La Turquie et l’Europe: douloureuses fiançailles sans fin?… | Mehmet Basutçu
En venant de Burgaz Ada
Les relations turco européennes ont un long, très long passé. Passons vite sur l’entente entre François 1er et Soliman le Magnifique, les échanges marchands et culturels avec les Vénitiens, la conquête des Balkans et le siège de Vienne... Sur les plans social, politique et culturel, le principal virage a été négocié dès le milieu du 19ème siècle. Mahmut II, le 30ème Sultan ottoman, décida en 1839 d’engager une série de réformes connue sous le nom de Tanzimat, afin de moderniser l’Empire en prenant comme modèle le monde occidental… Près d’un siècle plus tard, l’occidentalisation fut le maître mot de la révolution kémaliste, après une victorieuse guerre d’indépendance (1919-1923) menée, précisément, contre les forces occidentales!

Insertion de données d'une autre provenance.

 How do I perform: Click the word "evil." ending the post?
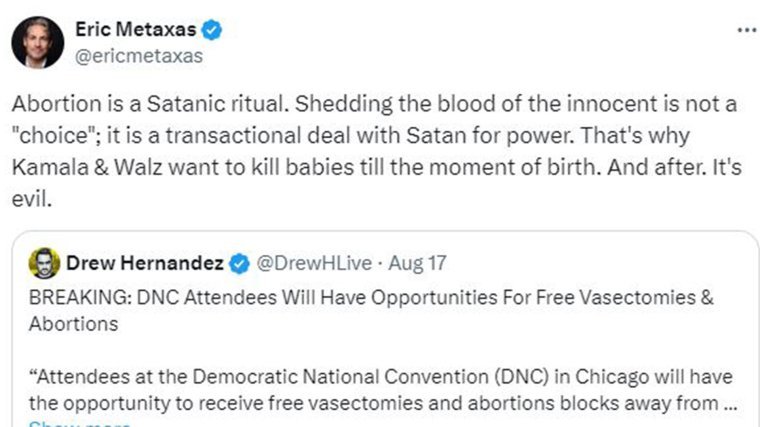coord(35,192)
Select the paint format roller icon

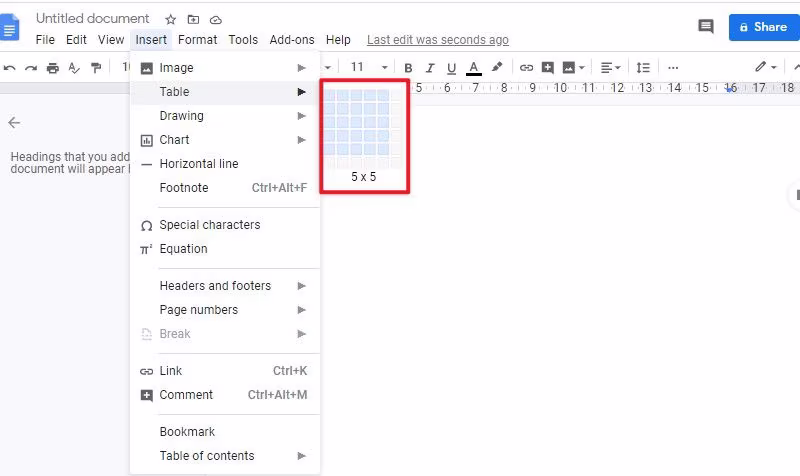[x=96, y=68]
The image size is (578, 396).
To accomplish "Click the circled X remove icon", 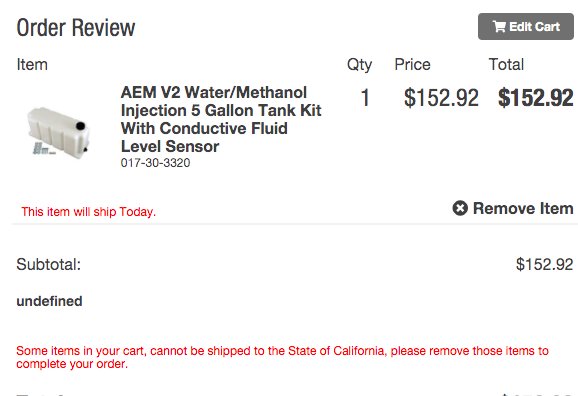I will [x=460, y=208].
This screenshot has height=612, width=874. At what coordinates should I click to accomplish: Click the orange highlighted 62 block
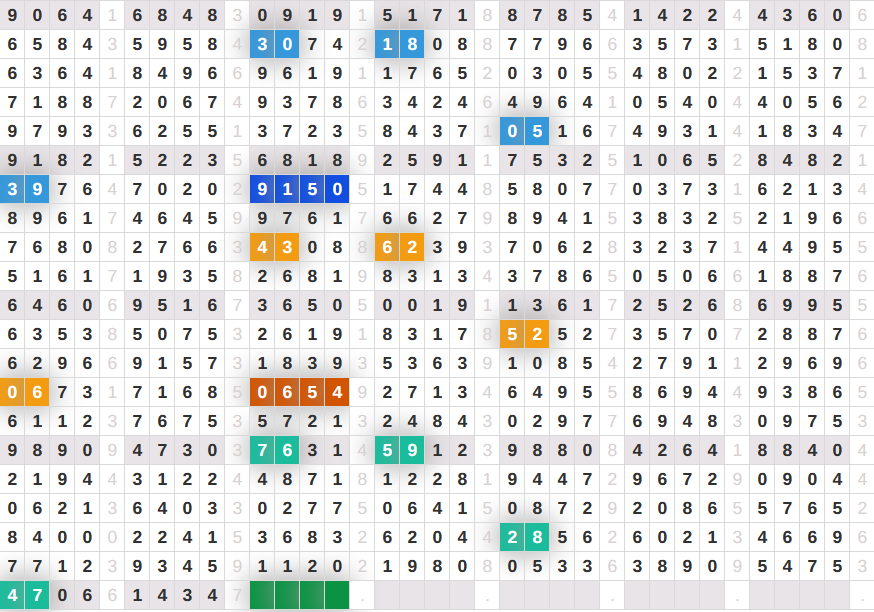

Quant au rapprochement avec l’Union européenne, la Turquie a clairement annoncé son intention de devenir membre de l’Union, dès 1963… L’Europe politique n’était alors qu’aux premiers pas de sa construction et la démarche des Turcs s’inscrivait dans une ligne historiquement cohérente. Faire partie de l’Europe politique n’était-ce pas la vocation naturelle de la République turque?… Il a pourtant fallu flirter pendant plus de 40 ans avant que les fiançailles soient publiquement célébrées! Drôles de fiançailles d’ailleurs… Dès l’annonce officielle des cérémonies lors du Conseil européen de Bruxelles des 16 et 17 décembre 2004, avant même que les négociations pour le futur mariage, prévues à partir de 3 octobre 2005 ne débutent, le climat s’alourdissait de jour en jour. On commença par annoncer que ce mariage tant attendu n’aurait sans doute pas lieu avant dix ou quinze ans. Pire, beaucoup de responsables politiques européens, au premier rang desquels les Français, déclarèrent clairement qu’il ne souhaitent pas vraiment un véritable mariage et proposèrent avec force, une forme de concubinage présenté par l’une de ces subtilités diplomatiques comme un «partenariat privilégié»…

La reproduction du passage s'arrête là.